In the previous two posts (Part I and Part II, available on the original blog), I talked about the lives lost on the roads and how improved communications and IT can help save lives, and about the path to deployment for that technology. In this post I'm going to address security.
Security Innovation (and NTRU Cryptosystems, which was acquired by SI in July 2009) have been active in this area since 2003; since then, I've been the editor of IEEE 1609.2, which specifies the security processing for these communications. We've done a lot of work analyzing exactly what the security requirements are. In the next few posts in this series I'm going to go through some of the design decisions we made. This should be useful in two ways:
1. When you come across news stories about the system (which will be more and more common in the next eighteen months), you'll have some independent background that might help clarify any information about the system's security, bearing in mind that security is a topic that high-level news stories frequently get wrong
2. It will provide some insight into the way we as crypto and security experts think about these topics and how decisions are made with respect to security design.
As in any project, before defining security mechanisms, you need to be clear about what the threats are. For secure vehicle communications, there are two main risks:
1. Someone will introduce fake messages into the system.
2. The system will compromise user privacy to an unacceptable level.
If the system is flooded with fake messages, what happens? To an extent this depends on whether and how the fake messages affect the driver. Different carmakers will implement different alert systems within their cars, and all carmakers are keenly aware of the importance of reducing driver distractions, so they will work as hard as they can to reduce false alerts. Nevertheless, if fake messages can be accepted, they'll lead to false alerts, and the easier it is to send fake messages the more false alerts will be raised. This might cause one of three problems:
1. Drivers react to the false alert in a way that causes an accident.

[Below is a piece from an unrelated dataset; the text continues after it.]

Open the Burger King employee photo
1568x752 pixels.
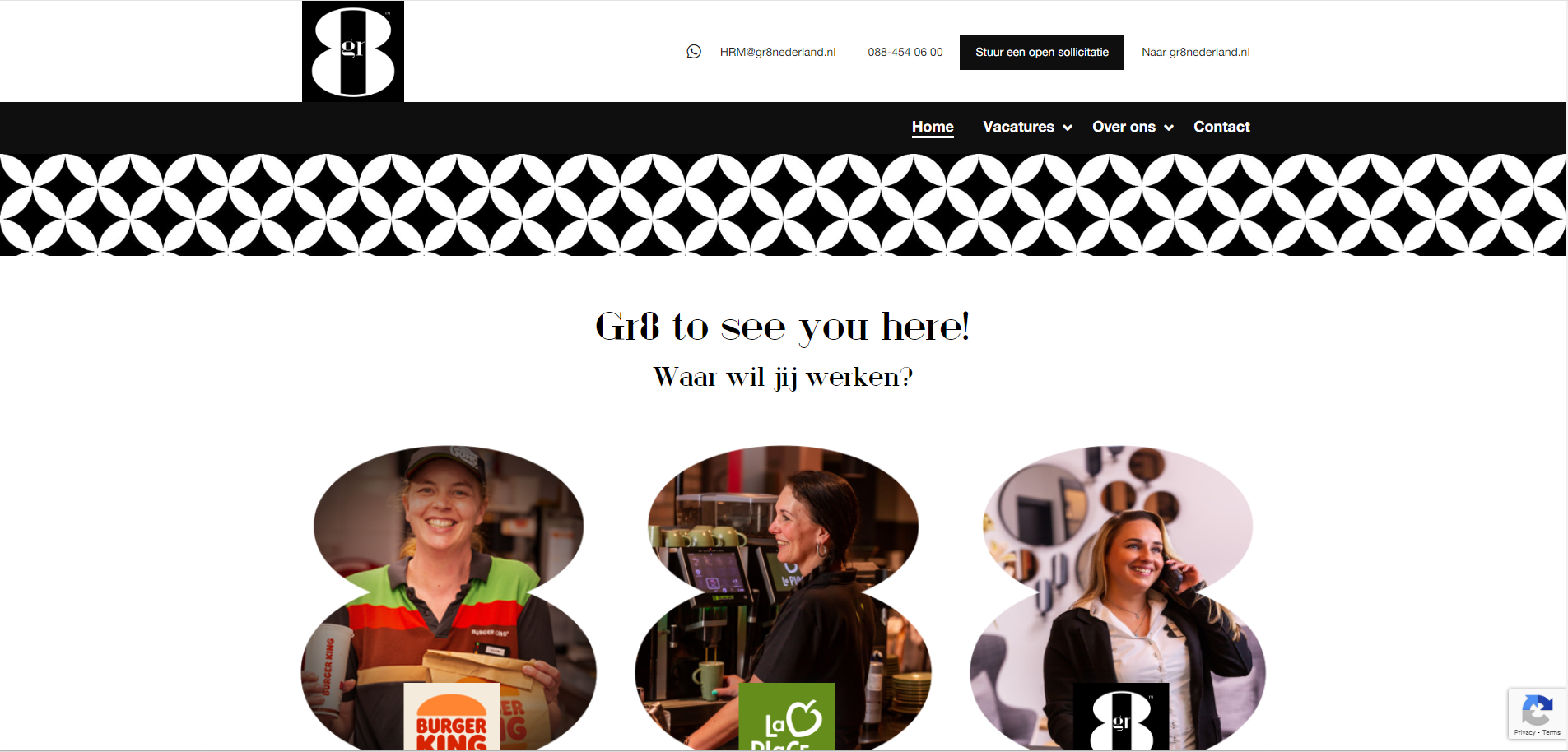[x=449, y=576]
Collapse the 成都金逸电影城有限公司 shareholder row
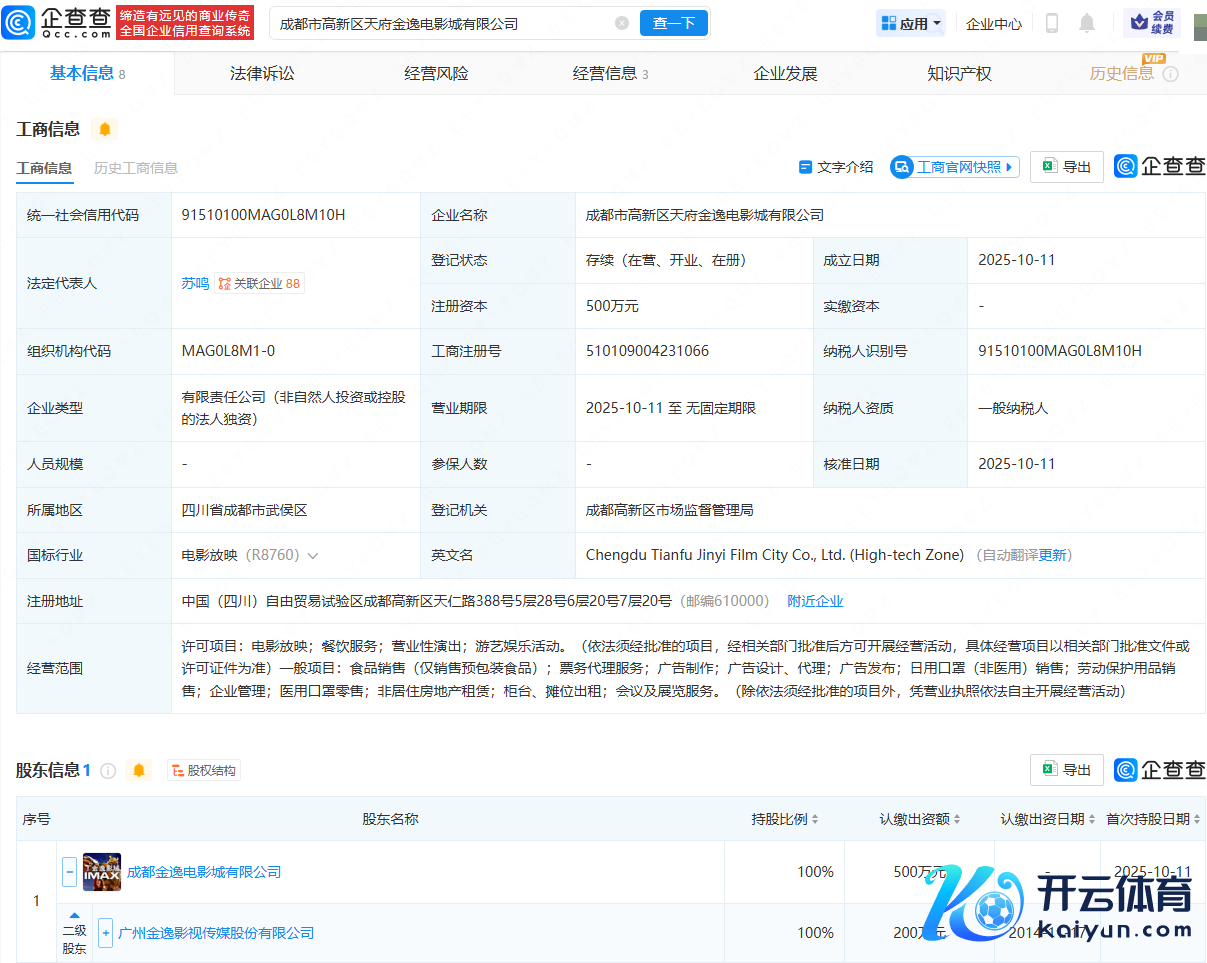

2. Incident responders (police, ambulance, etc) are drawn to an accident that isn't happening, leaving less police to respond to an actual planned crime.
3. Drivers over time pay less and less attention to the alerts; the system gradually becomes less and less effective in saving lives because of it.
As we thought about these problems, it seemed that (3) was the real threat.
We didn't think (1), tricking drivers into causing accidents, was a significant threat, because the system will not be used for automatic driving. Any driving decisions will be made by the drivers themselves. It's hard to come up with a scenario where a false message has a significant chance of causing an accident, unless the false message causes a distraction when the driver's already in a dangerous situation; certainly it'll be hard for an attacker to consciously create an accident when one was unlikely to happen otherwise.
On (2), trying to hoax the police has been around for centuries. The police know how to deal with it. The important thing is to move carefully when putting in place automated systems that might overreact to these messages. But the reaction is what needs to be managed, not the message itself.
But (3) is a significant concern. If everyone turns off their alert system, no-one gets the alerts, and the lives that could be saved go unsaved. So we have to protect the messages in a way that guarantees that incoming messages to your car genuinely reflect what's happening around you right now. If we don't the system will grind to a halt.
That leads to needing the usual security services: authorization, authentication, integrity checking (the other common security service, confidentiality, isn't needed as these messages are meant to be broadcast).
So we decided what the basic security services need to be. But there are some outstanding issues:
a. How do we implement them - public-key, symmetric-key, or other?
b. Privacy - how do we ensure you can't be tracked?
c. Scalability - how do you manage 300 million units with potentially hostile owners?
d. Management - what's the best way to keep all cars up to date, so they can trust messages they should and not trust messages they shouldn't?